A cidade entrou para o cenário mundial como palco da descoberta mais importante da Física: a Teoria da Relatividade. Um marco que se estendeu para todas as áreas do conhecimento. O absolutismo de Newton deu lugar ao relativismo de Einstein.
Anunciada em 1905, a Teoria da Relatividade de Albert Einstein afirmava que a massa dos corpos deforma o espaço próximo a eles, de modo que um raio luminoso é desviado pela deformação. Esta "curvatura da luz" só poderia ser observada através de um eclipse total do Sol, ou seja, quando a lua fica entre o Sol e a Terra, projetando sua sombra em parte da Terra. Com o eclipse, a luz ofuscante do Sol desaparece e se pode ver o brilho das estrelas próximas.
Para confirmar a "curvatura da luz", e consequentemente, comprovar a Teoria da Relatividade, algumas expedições científicas foram organizadas. Seguindo as previsões de eclipses, os cientistas rumaram para locais específicos. Mas suas tentativas foram frustadas. Uma expedição alemã de 1914, por exemplo, foi impedida por questões políticas. O mau tempo atrapalhou outra, de origem argentina, criada em 1916.

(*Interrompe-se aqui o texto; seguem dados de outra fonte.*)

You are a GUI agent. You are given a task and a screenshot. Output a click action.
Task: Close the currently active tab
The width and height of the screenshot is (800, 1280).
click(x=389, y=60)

Para o dia 29 de maio de 1919, houve a previsão de um novo eclipse. Os estudiosos realizaram uma busca por locais que oferecessem as melhores condições geográficas para se observar o fenômeno. A cidade de Sobral, no Ceará, e a Ilha do Príncipe, na costa ocidental da África, eram os lugares ideais. Duas expedições foram enviadas. Aquela destinada à Sobral era composta por cientistas norte-americanos, brasileiros e ingleses do Observatório de Greenwich.

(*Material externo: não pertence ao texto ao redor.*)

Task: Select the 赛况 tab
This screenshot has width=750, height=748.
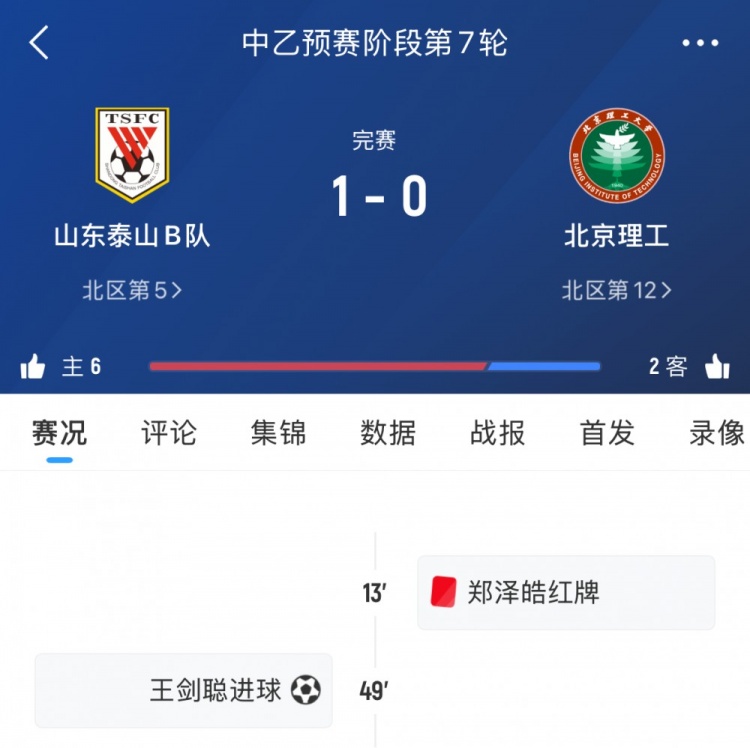Action: pyautogui.click(x=59, y=433)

As experiências na Ilha do Príncipe não foram muito bem sucedidas. Houve uma tempestade. Nuvens ficaram à frente dos astros. As de Sobral, no entanto, puderam ser consideradas um sucesso.
O método de observação era simples. No momento em que a Lua cobriu o Sol, várias chapas fotográficas, de câmeras acopladas a telescópios, foram tiradas em sucessão, para registrar a posição das estrelas que estivessem visualmente próximas da coroa solar. Depois, estas fotos foram comparadas a chapas parecidas, tiradas três meses depois, durante a noite. A conclusão foi a de que Einstein estava certo. A luz faz realmente uma curvatura.
O dia que virou noite
Sobral viveu em 29 de maio de 1919 um de seus mais peculiares dias. No início daquela manhã, a população foi às ruas. Os sobralenses misturaram-se a vizinhos de outras localidades para conferir o anunciado fenômeno que tomaria conta dos céus. Para uns, o "fim do mundo". Para outros, "um milagre". Os mais esclarecidos sabiam que se tratava de um eclipse total do Sol.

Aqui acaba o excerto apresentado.